Before many minutes he had been admitted to the corridor of the Holland Agency by a sharp-nosed individual who regarded him with suspicion. The operatives were undoubtedly expecting trouble from all quarters, for three other large men of the “bull” type, heavy-jowled, ponderous men, surrounded him as he presented his card.
“I am the friend of Howard Van Cleft, about whom Captain Cronin telephoned you from Bellevue. I am to help him interview the girl: may I wait until he arrives?”
“Oh, you're wise to the case? Sure then, come into the reception room on the right. What's that in your grip?” asked the apparent leader of the men.

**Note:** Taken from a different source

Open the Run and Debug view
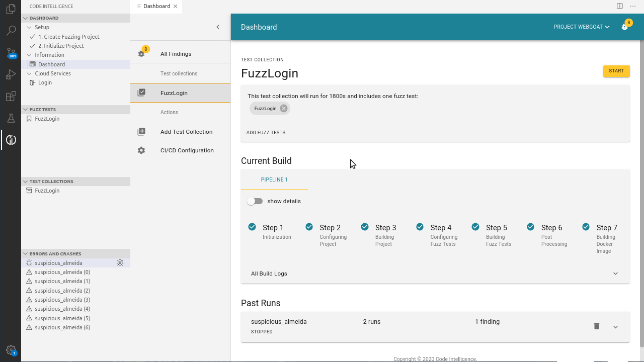Screen dimensions: 644x362 click(x=11, y=74)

“Just an idea of Van Cleft's,” said Shirley, as he followed into the adjoining compartment. “It's a phonograph. Have you received any phoney 'phone calls to-night? Queer ones that you didn't expect and couldn't explain? Van Cleft has, and he decided to take records of them on this machine.”
The superintendent nodded. Shirley opened the grip and drew out the instrument, and made ready on the small table, near which was the desk telephone.

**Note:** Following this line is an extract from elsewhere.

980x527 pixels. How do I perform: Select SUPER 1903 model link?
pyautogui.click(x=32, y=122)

“Let's get this in readiness then, and if you get any calls have them switched up to this instrument, so that when you talk, you can hold the receiver handy to the horn.”
“Young feller, I think you must know more about this business than you've a right to. Just keep your hands above the table—I think I'll frisk you!”

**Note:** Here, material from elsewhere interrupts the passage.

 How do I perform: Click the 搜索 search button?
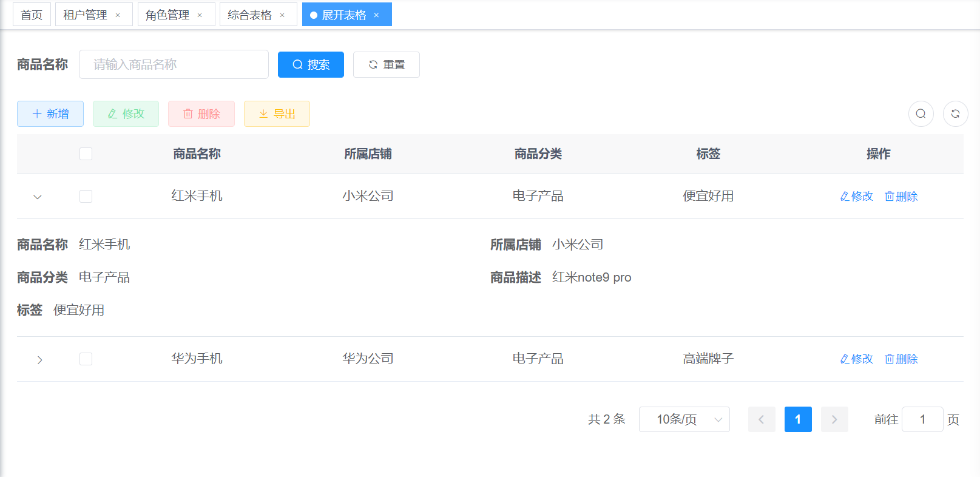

“No need,” snapped Shirley with a smile in his eyes, and the automatic revolver was drawn and covering the detective before he could reach forward. “But I have no designs on you. You will have to work quicker than that with some people in this case.”
He slid the weapon across the table to the other who snatched it anxiously.
“If a call comes and you don't recognize the voice at once, please ask the party to come closer to the 'phone, to speak louder—listen, there is the bell now! Get it connected here at once!”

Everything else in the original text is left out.